High-molecular enzymes with a relative molecular weight of more than 70,000-100,000, according to Richterich (1958) and Hess (1962), can enter the urine only if the permeability of the glomerular filter is impaired. The normal content of enzymes in the urine does not allow to exclude pathological process in the kidney with ureteral occlusion. With epimuria, the release of enzymes is possible not only from the kidneys themselves, but also from other parenchymal organs, cells of the mucous membranes of the urinary tract, prostate gland, as well as formed elements of urine with hematuria or leukocyturia.

Most enzymes are nonspecific to the kidney, so it is difficult to determine where the enzymes found in the urine of healthy and sick people come from. However, the degree of enzymuria, even for non-specific enzymes in kidney damage, is higher than normal or that observed in diseases of other organs. More valuable information can be provided by a comprehensive study of the dynamics of a number of enzymes, especially organ-specific ones, such as transaminase.

In resolving the issue of the renal origin of the enzyme in the urine, the study of isoenzymes helps to identify fractions typical of the organ under study. Isoenzymes are enzymes that are isogenic in action (catalyze the same reaction), but heterogeneous in chemical structure and other properties. Each tissue has its own isoenzyme spectrum. Valuable methods for the separation of isoenzymes are electrophoresis in starch and polyacrylamide gels, as well as ion-exchange chromatography.

Bence Jones protein

With multiple myeloma and Waldenström's macroglobulinemia, Bence-Jones protein is found in the urine. The method for detecting this protein in urine is based on the thermoprecipitation reaction. Previously used methods that evaluate the dissolution of this protein at a temperature of 100 ° C and re-precipitation upon subsequent cooling are unreliable, since not all Bence-Jones protein bodies have the appropriate properties.

More reliable detection of this paraprotein by its precipitation at a temperature of 40-60 °C. However, even under these conditions, precipitation may not occur in too acidic (pH< 3,0—3,5) или слишком щелочной (рН >6,5) urine, with low OPM and low Bence-Jones protein concentration. The most favorable conditions for its precipitation are provided by the method proposed by Patnem: 4 ml of filtered urine is mixed with 1 ml of 2 M acetate buffer pH 4.9 and heated for 15 minutes in a water bath at a temperature of 56 °C. In the presence of Bence-Jones protein, a pronounced precipitate appears during the first 2 minutes.

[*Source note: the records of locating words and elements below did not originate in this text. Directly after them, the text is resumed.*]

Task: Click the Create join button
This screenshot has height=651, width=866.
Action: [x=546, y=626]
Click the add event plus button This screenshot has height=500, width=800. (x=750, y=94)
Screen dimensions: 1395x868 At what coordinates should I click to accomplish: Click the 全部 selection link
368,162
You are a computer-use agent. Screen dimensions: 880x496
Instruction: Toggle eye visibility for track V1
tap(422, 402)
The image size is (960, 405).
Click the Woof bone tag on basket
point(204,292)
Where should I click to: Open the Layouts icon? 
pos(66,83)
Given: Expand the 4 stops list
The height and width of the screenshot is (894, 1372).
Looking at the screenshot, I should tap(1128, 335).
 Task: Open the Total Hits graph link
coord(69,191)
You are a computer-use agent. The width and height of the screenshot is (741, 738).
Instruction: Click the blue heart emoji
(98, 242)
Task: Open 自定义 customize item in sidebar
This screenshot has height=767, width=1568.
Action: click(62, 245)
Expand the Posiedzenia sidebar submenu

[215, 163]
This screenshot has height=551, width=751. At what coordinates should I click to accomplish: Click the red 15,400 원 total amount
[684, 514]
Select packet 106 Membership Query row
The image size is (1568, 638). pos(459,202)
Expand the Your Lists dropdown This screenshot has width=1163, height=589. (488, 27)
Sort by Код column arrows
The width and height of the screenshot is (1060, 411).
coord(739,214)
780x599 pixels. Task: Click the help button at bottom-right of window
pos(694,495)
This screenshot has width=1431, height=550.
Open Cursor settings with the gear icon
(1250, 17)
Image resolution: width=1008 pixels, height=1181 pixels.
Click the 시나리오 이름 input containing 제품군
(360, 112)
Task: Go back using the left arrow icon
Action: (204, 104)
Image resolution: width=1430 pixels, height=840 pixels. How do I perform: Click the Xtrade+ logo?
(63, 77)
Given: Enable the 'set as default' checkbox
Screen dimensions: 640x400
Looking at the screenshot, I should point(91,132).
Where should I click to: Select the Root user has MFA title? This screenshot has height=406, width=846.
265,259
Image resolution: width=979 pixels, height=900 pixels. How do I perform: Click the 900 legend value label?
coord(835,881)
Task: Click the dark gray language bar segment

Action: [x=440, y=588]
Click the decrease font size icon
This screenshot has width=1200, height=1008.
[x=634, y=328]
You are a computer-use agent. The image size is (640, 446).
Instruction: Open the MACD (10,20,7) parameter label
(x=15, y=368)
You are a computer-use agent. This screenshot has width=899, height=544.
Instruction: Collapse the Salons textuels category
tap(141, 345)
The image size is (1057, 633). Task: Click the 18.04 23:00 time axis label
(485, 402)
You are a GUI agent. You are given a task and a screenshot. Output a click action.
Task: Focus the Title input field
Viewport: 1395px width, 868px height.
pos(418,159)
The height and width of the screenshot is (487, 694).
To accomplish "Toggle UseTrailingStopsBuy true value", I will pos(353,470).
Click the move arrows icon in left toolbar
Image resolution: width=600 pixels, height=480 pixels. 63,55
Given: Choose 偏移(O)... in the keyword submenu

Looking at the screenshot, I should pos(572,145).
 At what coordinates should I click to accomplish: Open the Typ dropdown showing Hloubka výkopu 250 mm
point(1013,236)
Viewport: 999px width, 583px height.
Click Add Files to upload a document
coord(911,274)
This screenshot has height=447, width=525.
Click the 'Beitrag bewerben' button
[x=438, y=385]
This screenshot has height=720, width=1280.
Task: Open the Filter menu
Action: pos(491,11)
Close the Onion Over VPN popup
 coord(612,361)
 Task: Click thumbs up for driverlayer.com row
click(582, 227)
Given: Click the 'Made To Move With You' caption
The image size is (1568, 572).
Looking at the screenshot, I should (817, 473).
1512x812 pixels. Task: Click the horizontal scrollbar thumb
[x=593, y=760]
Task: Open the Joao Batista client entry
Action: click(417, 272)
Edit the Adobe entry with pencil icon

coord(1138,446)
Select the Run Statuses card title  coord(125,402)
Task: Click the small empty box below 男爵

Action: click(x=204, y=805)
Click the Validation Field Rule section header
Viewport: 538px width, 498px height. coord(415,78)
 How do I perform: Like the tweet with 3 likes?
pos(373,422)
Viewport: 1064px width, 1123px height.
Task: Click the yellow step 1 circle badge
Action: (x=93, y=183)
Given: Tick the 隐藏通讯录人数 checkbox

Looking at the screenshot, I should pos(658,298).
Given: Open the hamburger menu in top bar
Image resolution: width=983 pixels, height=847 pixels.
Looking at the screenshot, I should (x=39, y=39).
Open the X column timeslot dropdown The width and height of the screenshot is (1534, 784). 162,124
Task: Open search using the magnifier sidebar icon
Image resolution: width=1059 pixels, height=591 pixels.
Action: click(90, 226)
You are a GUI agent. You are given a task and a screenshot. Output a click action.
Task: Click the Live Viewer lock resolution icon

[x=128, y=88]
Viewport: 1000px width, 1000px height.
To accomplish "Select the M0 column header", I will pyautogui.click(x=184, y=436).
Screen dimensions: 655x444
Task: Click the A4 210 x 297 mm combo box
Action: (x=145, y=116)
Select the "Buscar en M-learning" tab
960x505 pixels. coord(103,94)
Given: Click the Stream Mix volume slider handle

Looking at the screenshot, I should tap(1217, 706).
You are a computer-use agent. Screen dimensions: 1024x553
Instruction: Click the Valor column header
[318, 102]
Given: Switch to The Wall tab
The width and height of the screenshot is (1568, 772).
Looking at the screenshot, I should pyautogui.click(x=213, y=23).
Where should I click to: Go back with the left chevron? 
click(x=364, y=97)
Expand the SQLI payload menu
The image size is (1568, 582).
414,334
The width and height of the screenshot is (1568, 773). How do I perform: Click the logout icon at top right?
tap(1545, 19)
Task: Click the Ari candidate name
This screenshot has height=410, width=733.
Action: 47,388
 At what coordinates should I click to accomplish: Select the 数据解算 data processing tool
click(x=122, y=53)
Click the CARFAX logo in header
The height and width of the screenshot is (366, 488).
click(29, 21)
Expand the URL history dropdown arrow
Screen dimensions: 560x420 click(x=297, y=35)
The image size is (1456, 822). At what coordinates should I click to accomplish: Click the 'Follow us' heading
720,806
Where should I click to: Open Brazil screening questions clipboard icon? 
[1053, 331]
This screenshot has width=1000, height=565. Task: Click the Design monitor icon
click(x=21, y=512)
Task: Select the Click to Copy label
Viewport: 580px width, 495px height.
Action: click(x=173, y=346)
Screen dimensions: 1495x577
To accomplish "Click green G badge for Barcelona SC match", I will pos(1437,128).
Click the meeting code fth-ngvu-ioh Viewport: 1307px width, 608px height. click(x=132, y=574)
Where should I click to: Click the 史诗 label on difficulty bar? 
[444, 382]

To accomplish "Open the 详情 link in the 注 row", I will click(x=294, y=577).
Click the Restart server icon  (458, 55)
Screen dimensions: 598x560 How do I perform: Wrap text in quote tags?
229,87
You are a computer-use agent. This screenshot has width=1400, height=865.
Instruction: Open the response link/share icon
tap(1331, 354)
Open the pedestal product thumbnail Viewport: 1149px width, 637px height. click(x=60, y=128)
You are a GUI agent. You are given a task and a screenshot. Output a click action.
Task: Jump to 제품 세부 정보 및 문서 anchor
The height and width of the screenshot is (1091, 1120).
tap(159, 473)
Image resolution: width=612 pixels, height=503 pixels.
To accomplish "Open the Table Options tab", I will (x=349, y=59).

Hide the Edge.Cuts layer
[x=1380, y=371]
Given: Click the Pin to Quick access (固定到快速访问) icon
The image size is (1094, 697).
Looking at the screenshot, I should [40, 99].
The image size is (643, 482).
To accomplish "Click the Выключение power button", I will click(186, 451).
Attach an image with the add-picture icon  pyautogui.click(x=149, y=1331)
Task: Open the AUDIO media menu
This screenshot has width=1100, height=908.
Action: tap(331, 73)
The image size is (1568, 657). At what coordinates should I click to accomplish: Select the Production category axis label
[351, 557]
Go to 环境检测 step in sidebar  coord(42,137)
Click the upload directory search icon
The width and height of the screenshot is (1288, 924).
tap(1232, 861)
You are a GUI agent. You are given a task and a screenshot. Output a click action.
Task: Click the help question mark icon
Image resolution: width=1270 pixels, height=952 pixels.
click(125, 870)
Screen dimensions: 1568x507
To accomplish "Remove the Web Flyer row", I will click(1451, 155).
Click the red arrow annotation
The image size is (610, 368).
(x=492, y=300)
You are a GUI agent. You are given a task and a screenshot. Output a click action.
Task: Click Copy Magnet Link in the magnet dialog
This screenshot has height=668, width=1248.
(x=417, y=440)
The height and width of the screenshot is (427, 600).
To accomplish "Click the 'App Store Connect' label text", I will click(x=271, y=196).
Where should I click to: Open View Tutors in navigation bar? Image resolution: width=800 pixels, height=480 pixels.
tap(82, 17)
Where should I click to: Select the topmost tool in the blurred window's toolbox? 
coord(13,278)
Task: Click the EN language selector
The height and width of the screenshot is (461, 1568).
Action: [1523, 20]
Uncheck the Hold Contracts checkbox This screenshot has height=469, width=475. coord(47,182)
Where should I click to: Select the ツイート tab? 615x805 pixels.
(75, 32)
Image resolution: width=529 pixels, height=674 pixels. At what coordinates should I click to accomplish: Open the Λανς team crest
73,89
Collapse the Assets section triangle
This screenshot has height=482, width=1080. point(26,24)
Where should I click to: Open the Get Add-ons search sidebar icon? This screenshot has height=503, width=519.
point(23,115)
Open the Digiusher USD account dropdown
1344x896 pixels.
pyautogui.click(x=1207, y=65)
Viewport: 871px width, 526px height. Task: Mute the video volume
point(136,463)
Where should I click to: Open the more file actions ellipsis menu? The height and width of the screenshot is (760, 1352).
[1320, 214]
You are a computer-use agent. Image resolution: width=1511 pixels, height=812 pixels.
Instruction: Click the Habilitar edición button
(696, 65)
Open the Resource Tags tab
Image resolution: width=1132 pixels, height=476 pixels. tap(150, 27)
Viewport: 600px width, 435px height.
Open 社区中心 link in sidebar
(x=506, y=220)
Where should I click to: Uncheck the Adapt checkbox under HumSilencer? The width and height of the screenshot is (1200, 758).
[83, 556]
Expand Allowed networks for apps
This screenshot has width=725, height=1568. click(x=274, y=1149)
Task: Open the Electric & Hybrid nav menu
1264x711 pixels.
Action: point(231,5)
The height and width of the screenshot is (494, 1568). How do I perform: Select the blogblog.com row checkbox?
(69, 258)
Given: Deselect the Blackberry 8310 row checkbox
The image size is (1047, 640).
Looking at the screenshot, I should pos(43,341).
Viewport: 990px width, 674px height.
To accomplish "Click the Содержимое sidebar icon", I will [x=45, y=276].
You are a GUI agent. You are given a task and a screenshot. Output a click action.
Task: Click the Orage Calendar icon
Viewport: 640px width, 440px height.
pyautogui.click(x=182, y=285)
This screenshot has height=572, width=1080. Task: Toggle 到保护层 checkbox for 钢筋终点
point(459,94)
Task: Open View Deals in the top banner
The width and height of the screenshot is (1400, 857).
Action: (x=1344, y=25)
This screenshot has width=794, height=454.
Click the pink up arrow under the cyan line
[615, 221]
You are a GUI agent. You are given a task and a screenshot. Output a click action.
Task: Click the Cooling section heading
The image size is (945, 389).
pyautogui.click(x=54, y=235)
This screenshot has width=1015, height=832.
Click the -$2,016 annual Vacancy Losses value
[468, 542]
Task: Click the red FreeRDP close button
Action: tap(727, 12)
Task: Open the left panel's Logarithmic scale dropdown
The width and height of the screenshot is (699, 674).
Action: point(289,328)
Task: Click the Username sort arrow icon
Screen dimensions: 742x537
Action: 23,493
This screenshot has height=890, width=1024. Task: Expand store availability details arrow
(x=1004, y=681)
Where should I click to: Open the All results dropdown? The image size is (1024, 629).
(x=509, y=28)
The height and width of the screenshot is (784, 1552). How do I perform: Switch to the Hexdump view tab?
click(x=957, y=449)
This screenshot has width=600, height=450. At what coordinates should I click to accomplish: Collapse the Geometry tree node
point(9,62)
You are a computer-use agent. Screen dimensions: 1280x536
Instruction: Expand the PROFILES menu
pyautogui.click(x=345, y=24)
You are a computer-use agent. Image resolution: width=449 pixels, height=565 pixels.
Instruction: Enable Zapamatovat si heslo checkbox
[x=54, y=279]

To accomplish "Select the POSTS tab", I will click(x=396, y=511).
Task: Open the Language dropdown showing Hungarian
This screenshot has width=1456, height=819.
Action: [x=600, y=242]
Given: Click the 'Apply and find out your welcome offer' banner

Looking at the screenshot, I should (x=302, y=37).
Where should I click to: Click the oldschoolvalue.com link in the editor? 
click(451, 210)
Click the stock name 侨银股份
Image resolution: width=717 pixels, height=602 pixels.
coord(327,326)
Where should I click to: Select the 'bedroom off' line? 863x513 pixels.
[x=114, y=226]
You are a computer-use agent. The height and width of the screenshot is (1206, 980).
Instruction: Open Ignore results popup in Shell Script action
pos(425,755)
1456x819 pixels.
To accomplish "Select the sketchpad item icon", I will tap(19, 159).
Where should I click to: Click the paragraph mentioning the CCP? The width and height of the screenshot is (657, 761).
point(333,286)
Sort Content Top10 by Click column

At a Bence-Jones protein concentration of less than 3 g / l, the test may be negative, but in practice this is extremely rare, since its concentration in the urine is usually more significant. Boil samples cannot be fully relied upon. With complete certainty, it can be detected in the urine by immuno-electrophoretic method using specific sera against heavy and light chains of immunoglobulins.